La pluie à Accra n’a pas commencé avec un fracas, mais avec un tambour régulier et rythmé sur les toitures en aluminium d’Adentan, Madina, Nima, Gamashie, Kaneshie et d’autres quartiers de la capitale. En quarante-cinq minutes, les tambours se sont transformés en rugissement.
Dans son bureau, Kwame, pseudonyme, urbaniste principal dans l’une des assemblées métropolitaines, municipales et de district (MMDA) de la région, était assis derrière un bureau rempli de cartes de zonage, de rapports d’ingénierie et d’avis d’application non signés.
Les murs de Kwame étaient tapissés de plans directeurs qui étaient magnifiques sur papier.
Sur le papier, Accra était une ville intelligente. Sur le papier, l’eau s’écoulait en toute sécurité vers la mer. Son téléphone sonna. Il s’agissait d’une vidéo WhatsApp de son cousin d’Alajo, l’une des zones sujettes aux inondations de la capitale.
La rivière Odaw avait déjà dépassé ses rives. La vidéo montrait de l’eau boueuse et obstruée par des déchets s’élevant jusqu’aux phares d’un minibus coincé.
Les gens pataugeaient dans la saleté jusqu’à la taille, portant des enfants et certains personnes âgées sur leurs épaules. Kwamé ferma les yeux. Il n’avait pas besoin de la vidéo.
Il connaissait par cœur la géographie du désastre. En mars 2026, Kwame se tenait sous un soleil de plomb à seulement trois kilomètres de là, désignant une immense fondation en béton.
Un promoteur privé avait bloqué un drain secondaire critique, détournant le chemin naturel de l’eau vers un point d’étranglement étroit à quatre-vingt-dix degrés.

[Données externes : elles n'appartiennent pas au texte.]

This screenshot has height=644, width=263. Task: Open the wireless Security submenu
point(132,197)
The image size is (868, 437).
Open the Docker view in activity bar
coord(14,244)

« Vous n’avez aucun permis pour cela », avait déclaré Kwame au contremaître du chantier. Sa voix tremblait d’un mélange de colère et d’épuisement.
Les statuts de l’assemblée métropolitaine sont clairs. Cette structure provoquera des inondations catastrophiques dès l’arrivée des pluies de juin.

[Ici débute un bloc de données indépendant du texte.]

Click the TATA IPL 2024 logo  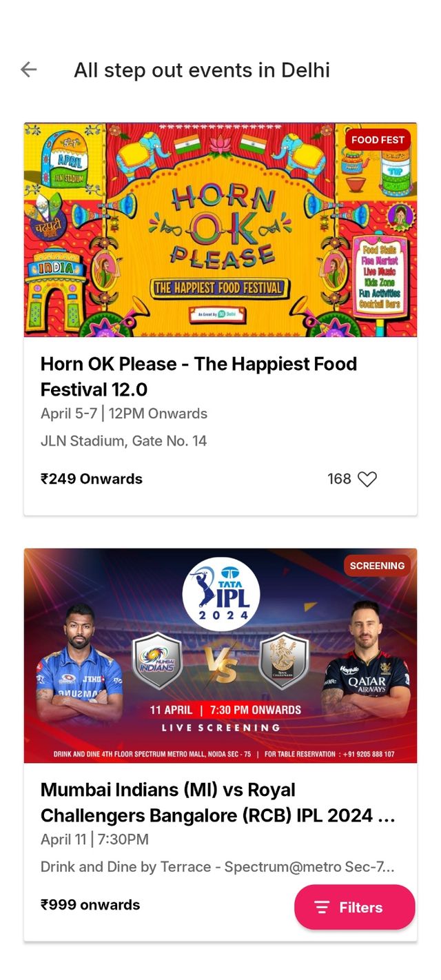coord(221,594)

Le contremaître avait simplement souri, tendu son téléphone à Kwame et lui avait dit : parlez à votre patron.
Au bout du fil se trouvait un directeur de haut rang de l’assemblée. « Kwame, laisse les hommes travailler », avait ordonné la voix doucement.

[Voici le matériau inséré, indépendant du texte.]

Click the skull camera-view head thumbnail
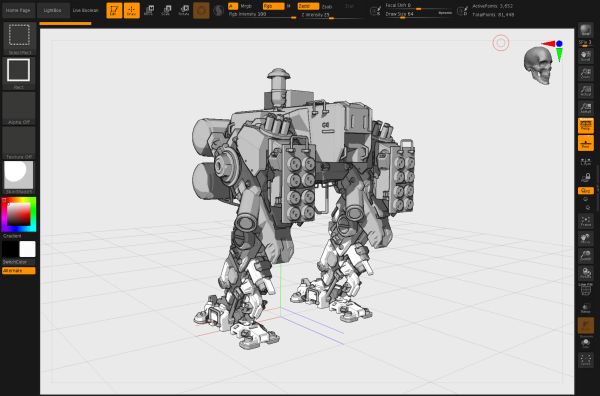 tap(538, 65)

La paperasse est en cours de traitement au sommet. Nous traiterons les ajustements techniques plus tard. Plus tard, je ne suis jamais venu.
Le mécanisme institutionnel des MMDA du Ghana a été complètement paralysé par un mélange toxique d’ingérence politique, d’inspecteurs compromis et d’un grave manque de ressources logistiques.
Lorsque Kwame demandait des excavatrices et des bulldozers pour démolir les structures illégales dans les plaines inondables, les budgets de carburant étaient toujours vides.
Lorsqu’il a émis des ordres d’arrêt des travaux, ceux-ci ont mystérieusement disparu du registre officiel. Les autorités locales possédaient tous les pouvoirs légaux sur le papier, mais en réalité, elles n’ont aucune capacité d’application.
Un cri soudain venant du couloir brisa les pensées de Kwame. L’eau bouillonnait à travers le plancher de la salle d’archives située au rez-de-chaussée de l’assemblée.
Il s’est précipité en bas. Les employés se démenaient frénétiquement pour sortir du sol des décennies de cadastres, de plans de drainage et de plans directeurs.
Les documents mêmes censés protéger la ville se dissolvaient désormais en bouillie dans l’eau trouble et montante. Kwame sortit dans la cour.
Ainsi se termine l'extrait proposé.